(Extracted data entries)
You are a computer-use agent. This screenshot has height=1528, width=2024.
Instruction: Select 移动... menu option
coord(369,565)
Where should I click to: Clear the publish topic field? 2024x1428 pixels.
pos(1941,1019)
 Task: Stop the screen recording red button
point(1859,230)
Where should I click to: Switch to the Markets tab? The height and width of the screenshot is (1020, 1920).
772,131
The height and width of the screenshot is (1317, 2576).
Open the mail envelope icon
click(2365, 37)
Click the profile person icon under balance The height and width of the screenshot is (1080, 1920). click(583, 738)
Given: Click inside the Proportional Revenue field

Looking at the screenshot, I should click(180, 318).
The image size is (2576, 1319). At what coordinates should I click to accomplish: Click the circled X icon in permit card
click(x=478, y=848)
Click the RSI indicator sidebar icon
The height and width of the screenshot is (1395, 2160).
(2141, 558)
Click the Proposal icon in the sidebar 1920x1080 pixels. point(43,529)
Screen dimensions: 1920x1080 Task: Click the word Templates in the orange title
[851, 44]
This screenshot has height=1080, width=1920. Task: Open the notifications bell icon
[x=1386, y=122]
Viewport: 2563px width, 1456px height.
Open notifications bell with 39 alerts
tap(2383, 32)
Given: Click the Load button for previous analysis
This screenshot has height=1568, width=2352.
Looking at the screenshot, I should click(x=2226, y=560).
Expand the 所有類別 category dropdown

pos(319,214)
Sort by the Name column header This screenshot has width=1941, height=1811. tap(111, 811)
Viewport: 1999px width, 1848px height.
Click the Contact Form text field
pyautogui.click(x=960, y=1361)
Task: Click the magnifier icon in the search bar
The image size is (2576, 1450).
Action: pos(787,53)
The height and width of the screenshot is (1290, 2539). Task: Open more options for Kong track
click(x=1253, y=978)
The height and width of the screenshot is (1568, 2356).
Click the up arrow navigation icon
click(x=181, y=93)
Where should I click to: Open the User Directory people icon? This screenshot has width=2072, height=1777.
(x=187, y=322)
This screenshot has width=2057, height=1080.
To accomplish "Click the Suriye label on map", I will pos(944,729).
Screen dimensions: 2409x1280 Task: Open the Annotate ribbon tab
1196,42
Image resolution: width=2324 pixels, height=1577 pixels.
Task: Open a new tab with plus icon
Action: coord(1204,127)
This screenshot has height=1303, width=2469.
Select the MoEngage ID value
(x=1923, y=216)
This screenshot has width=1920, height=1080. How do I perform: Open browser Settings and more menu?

• What is required: The response must hold only the lines above from the line with "Task: Click the magnifier" through the line with "The height and width of the screenshot is (1568, 2356).", each copied exactly, both ends kept.

• Problem solution:
Task: Click the magnifier icon in the search bar
The image size is (2576, 1450).
Action: pos(787,53)
The height and width of the screenshot is (1290, 2539). Task: Open more options for Kong track
click(x=1253, y=978)
The height and width of the screenshot is (1568, 2356).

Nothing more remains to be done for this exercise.